> _The input_:
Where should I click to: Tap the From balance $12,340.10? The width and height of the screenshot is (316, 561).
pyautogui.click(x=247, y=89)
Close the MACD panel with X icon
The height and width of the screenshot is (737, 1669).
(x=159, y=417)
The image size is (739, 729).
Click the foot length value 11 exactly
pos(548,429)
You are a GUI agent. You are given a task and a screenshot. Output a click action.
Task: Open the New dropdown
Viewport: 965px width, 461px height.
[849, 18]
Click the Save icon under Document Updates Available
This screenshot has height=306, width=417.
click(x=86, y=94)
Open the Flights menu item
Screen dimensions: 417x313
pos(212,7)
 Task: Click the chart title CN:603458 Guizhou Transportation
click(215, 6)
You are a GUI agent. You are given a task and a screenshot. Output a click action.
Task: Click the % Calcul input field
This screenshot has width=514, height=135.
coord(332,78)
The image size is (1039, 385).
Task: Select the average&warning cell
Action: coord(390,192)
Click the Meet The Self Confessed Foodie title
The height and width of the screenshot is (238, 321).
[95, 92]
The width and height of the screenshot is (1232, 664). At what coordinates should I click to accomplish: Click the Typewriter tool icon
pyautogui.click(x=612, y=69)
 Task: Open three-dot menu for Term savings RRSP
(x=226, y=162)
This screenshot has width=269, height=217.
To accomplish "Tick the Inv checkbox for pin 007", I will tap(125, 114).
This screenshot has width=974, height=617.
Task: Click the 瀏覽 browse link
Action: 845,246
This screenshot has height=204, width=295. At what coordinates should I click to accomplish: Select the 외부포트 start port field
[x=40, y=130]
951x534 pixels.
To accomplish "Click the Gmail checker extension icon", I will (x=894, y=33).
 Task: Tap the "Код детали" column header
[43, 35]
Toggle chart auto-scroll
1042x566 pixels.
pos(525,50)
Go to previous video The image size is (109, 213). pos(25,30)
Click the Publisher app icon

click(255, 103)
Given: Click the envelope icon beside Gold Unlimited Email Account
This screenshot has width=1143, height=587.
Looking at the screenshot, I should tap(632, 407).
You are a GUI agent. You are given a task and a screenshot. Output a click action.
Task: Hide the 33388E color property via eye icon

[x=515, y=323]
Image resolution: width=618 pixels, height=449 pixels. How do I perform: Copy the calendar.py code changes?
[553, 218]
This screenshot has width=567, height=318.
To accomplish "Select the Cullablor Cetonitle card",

> _Activity_: Line by line, output the listing above without alteration.

> _Result_:
Where should I click to: Tap the From balance $12,340.10? The width and height of the screenshot is (316, 561).
pyautogui.click(x=247, y=89)
Close the MACD panel with X icon
The height and width of the screenshot is (737, 1669).
(x=159, y=417)
The image size is (739, 729).
Click the foot length value 11 exactly
pos(548,429)
You are a GUI agent. You are given a task and a screenshot. Output a click action.
Task: Open the New dropdown
Viewport: 965px width, 461px height.
[849, 18]
Click the Save icon under Document Updates Available
This screenshot has height=306, width=417.
click(x=86, y=94)
Open the Flights menu item
Screen dimensions: 417x313
pos(212,7)
 Task: Click the chart title CN:603458 Guizhou Transportation
click(215, 6)
You are a GUI agent. You are given a task and a screenshot. Output a click action.
Task: Click the % Calcul input field
This screenshot has width=514, height=135.
coord(332,78)
The image size is (1039, 385).
Task: Select the average&warning cell
Action: coord(390,192)
Click the Meet The Self Confessed Foodie title
The height and width of the screenshot is (238, 321).
[95, 92]
The width and height of the screenshot is (1232, 664). At what coordinates should I click to accomplish: Click the Typewriter tool icon
pyautogui.click(x=612, y=69)
 Task: Open three-dot menu for Term savings RRSP
(x=226, y=162)
This screenshot has width=269, height=217.
To accomplish "Tick the Inv checkbox for pin 007", I will tap(125, 114).
This screenshot has width=974, height=617.
Task: Click the 瀏覽 browse link
Action: 845,246
This screenshot has height=204, width=295. At what coordinates should I click to accomplish: Select the 외부포트 start port field
[x=40, y=130]
951x534 pixels.
To accomplish "Click the Gmail checker extension icon", I will (x=894, y=33).
 Task: Tap the "Код детали" column header
[43, 35]
Toggle chart auto-scroll
1042x566 pixels.
pos(525,50)
Go to previous video The image size is (109, 213). pos(25,30)
Click the Publisher app icon

click(255, 103)
Given: Click the envelope icon beside Gold Unlimited Email Account
This screenshot has width=1143, height=587.
Looking at the screenshot, I should tap(632, 407).
You are a GUI agent. You are given a task and a screenshot. Output a click action.
Task: Hide the 33388E color property via eye icon

[x=515, y=323]
Image resolution: width=618 pixels, height=449 pixels. How do I perform: Copy the calendar.py code changes?
[553, 218]
This screenshot has width=567, height=318.
To accomplish "Select the Cullablor Cetonitle card",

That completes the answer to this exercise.